> _EXERCISE INSTRUCTIONS_
Scan the records for the word "computer". Copy each line that includes it.
DATA TO EXAMINE below:
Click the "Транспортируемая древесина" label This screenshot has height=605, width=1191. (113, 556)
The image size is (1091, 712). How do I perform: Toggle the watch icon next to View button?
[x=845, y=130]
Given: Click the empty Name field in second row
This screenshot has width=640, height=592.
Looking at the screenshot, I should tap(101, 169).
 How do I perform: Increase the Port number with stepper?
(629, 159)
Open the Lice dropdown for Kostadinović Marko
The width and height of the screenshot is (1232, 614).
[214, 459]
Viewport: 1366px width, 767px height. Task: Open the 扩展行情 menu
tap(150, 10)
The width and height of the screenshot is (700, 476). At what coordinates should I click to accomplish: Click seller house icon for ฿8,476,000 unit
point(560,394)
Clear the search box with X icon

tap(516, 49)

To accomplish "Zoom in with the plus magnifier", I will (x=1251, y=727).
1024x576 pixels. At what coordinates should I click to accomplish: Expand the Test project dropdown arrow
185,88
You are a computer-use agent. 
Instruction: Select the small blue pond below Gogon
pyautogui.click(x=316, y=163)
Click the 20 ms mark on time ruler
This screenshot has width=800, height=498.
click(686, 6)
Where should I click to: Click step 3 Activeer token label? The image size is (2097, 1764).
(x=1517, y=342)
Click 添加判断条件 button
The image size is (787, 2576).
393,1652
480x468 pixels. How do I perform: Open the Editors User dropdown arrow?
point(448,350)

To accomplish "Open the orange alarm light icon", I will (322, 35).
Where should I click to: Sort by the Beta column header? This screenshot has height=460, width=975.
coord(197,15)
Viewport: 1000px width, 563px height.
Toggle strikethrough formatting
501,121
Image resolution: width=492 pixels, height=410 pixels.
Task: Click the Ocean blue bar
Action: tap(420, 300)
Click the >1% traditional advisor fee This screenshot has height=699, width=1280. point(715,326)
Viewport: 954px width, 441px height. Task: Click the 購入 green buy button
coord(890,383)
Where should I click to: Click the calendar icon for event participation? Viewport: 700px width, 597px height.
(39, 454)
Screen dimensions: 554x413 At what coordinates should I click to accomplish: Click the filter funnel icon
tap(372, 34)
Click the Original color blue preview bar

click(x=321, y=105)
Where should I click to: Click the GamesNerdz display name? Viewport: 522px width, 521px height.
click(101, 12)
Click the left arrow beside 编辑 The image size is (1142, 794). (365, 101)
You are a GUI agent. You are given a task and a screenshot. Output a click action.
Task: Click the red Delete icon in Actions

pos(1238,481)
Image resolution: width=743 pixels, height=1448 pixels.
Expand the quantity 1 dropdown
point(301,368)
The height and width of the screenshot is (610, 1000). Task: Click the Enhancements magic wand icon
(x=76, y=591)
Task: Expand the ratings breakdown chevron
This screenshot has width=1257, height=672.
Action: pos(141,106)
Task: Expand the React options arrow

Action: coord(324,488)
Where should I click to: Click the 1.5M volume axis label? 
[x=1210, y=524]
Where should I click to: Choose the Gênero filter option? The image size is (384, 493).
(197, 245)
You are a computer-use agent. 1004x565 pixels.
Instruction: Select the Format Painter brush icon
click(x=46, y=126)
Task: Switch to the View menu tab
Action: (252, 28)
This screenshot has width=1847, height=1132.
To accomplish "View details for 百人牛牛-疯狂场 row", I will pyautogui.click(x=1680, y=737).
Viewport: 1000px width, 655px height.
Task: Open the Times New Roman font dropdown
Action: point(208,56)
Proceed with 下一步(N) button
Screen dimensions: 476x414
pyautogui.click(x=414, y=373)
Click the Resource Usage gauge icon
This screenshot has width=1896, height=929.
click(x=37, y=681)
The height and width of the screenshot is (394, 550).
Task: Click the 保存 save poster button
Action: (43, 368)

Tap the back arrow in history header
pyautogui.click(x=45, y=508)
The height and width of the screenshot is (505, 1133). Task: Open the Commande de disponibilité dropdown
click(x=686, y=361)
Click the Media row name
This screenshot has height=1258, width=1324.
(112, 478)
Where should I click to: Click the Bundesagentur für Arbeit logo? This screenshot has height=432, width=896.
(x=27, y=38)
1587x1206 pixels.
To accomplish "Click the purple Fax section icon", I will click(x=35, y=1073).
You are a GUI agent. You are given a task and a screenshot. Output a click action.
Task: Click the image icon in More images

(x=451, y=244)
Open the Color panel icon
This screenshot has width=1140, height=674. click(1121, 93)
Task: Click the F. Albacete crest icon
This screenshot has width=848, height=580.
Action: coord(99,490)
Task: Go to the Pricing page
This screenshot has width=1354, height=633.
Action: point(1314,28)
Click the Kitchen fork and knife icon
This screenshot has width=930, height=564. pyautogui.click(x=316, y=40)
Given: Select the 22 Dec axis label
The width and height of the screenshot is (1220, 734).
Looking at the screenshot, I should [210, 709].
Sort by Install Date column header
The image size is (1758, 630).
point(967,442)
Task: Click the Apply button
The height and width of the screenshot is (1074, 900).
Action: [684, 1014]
End of DATA TO EXAMINE.
> _WRITTEN SOLUTION_
You are a computer-use agent. 
You are a computer-use agent. 1004x565 pixels.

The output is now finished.